[Collection entries]
----------

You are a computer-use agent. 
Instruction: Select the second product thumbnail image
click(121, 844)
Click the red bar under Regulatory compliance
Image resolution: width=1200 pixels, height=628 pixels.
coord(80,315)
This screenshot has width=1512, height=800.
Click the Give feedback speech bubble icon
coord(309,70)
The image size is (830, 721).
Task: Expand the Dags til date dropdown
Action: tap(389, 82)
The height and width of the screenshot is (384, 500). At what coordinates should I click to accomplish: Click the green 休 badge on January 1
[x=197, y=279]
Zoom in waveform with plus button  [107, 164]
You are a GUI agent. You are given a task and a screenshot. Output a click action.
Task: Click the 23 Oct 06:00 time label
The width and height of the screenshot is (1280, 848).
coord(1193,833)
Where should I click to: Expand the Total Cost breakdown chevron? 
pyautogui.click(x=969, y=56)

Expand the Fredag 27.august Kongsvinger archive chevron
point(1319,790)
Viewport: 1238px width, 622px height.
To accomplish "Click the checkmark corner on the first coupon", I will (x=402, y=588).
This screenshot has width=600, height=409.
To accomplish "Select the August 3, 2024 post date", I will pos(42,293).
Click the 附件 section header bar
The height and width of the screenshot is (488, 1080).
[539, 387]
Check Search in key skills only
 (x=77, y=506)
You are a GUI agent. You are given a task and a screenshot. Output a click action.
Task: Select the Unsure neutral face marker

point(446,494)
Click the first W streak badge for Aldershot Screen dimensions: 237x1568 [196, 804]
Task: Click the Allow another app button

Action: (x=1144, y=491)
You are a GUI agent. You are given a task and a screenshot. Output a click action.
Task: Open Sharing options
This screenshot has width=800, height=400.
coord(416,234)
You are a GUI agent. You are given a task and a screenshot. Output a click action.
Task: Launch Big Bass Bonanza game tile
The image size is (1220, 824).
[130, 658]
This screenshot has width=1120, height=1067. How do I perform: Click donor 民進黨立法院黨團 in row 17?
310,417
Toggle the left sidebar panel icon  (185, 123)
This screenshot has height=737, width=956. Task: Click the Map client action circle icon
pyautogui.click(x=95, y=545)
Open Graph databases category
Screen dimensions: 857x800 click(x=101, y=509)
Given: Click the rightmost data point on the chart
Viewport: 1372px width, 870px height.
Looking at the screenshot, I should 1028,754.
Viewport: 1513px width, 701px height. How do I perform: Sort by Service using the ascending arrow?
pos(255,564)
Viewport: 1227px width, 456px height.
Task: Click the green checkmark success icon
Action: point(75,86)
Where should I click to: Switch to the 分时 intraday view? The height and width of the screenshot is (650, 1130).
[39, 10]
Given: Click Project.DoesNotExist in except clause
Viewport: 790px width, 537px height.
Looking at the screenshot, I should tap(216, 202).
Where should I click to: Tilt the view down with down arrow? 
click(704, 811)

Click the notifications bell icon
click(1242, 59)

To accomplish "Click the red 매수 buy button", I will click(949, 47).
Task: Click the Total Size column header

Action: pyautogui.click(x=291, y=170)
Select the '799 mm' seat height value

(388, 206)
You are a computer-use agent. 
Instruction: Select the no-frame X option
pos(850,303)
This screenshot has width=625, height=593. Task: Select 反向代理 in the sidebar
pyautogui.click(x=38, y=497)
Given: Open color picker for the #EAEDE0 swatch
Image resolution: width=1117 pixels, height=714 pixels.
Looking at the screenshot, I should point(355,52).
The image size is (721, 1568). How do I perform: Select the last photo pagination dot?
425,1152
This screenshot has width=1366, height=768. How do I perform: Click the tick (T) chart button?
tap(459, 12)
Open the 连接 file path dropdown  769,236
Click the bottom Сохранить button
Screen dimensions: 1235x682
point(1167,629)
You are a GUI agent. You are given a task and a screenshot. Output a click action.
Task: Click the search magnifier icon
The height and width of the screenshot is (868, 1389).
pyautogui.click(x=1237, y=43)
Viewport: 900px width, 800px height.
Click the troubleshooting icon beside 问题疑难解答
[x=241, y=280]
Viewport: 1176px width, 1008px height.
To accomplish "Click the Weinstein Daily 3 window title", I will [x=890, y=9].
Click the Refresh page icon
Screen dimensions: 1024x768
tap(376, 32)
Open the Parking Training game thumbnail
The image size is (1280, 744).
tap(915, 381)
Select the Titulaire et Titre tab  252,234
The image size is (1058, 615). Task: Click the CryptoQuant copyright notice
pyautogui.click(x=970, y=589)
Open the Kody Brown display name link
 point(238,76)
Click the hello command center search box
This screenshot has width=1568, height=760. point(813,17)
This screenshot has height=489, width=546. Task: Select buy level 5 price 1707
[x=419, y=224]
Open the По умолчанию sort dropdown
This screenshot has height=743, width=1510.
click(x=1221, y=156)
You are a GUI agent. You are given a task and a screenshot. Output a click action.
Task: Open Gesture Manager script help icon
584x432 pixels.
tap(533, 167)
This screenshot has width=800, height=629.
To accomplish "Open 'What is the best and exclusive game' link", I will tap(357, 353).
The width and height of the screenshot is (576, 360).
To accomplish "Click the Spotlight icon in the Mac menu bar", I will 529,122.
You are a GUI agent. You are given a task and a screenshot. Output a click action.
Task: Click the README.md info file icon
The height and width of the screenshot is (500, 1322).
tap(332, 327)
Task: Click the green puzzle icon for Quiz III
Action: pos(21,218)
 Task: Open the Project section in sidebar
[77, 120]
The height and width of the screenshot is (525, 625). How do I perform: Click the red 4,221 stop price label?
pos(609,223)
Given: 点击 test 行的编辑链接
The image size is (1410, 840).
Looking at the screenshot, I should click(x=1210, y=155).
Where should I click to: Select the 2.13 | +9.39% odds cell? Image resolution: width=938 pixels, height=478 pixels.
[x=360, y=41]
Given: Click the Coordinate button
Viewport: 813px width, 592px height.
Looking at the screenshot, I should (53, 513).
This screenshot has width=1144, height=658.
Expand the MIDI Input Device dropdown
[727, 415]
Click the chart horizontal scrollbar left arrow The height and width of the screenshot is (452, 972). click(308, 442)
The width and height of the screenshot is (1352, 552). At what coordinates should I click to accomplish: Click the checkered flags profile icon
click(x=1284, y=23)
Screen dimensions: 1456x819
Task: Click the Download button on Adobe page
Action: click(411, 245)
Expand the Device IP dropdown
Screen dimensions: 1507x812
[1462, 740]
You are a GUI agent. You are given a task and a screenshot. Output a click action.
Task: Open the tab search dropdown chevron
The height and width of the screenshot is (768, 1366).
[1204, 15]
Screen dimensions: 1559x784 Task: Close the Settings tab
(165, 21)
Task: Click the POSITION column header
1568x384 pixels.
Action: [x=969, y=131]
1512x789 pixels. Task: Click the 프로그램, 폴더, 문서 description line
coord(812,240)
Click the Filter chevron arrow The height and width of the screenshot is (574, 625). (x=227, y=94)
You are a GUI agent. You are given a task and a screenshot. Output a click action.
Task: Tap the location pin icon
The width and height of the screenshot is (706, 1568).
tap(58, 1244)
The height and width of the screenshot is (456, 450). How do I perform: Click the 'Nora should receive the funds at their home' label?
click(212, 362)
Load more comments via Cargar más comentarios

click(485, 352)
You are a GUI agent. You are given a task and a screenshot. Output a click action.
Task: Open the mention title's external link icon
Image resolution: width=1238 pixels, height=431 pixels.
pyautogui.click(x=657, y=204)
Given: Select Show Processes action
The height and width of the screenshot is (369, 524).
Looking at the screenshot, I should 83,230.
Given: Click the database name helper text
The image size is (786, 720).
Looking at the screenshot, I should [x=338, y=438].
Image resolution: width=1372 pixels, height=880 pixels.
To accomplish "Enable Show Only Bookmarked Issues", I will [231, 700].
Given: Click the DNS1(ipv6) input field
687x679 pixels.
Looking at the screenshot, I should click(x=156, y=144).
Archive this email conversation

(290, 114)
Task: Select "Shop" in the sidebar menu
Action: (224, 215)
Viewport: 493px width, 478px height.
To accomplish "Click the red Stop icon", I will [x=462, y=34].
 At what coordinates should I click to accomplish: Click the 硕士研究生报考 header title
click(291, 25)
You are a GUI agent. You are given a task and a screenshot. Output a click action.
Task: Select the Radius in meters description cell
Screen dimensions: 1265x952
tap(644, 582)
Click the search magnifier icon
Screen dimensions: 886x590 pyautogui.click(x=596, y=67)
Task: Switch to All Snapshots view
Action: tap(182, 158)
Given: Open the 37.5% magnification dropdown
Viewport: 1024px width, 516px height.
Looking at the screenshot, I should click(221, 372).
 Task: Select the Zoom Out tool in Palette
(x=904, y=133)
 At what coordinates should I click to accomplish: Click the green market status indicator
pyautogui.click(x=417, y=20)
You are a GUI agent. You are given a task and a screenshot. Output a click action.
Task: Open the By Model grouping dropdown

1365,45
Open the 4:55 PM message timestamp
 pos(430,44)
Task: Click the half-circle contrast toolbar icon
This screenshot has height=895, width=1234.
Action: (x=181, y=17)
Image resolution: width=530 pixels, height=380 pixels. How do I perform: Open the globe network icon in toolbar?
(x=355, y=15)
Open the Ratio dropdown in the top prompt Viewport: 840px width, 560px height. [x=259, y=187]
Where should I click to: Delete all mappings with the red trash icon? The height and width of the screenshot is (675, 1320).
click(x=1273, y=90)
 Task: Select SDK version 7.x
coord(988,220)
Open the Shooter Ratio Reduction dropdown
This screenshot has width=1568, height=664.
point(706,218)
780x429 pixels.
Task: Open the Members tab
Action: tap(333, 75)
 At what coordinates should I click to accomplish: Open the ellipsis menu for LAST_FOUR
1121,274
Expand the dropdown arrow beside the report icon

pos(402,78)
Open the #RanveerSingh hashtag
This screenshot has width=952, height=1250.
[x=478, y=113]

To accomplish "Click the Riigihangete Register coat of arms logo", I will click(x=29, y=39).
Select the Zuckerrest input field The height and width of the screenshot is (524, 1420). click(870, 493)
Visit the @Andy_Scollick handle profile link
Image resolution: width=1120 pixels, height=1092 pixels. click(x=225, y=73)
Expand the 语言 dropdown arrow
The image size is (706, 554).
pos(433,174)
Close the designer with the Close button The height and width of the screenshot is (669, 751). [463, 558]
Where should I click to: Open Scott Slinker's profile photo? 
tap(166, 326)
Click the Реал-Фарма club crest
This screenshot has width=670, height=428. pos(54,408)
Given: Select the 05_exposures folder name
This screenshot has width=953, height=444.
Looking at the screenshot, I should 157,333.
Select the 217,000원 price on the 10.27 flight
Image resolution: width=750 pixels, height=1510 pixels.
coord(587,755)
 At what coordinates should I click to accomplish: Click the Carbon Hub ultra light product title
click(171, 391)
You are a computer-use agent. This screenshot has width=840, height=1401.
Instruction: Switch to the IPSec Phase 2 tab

----------

## WHAT TO WORK ON
When a line above contains the string "field", copy that line.

## ANSWER AREA
Given: Click the DNS1(ipv6) input field
Select the Zuckerrest input field The height and width of the screenshot is (524, 1420). click(870, 493)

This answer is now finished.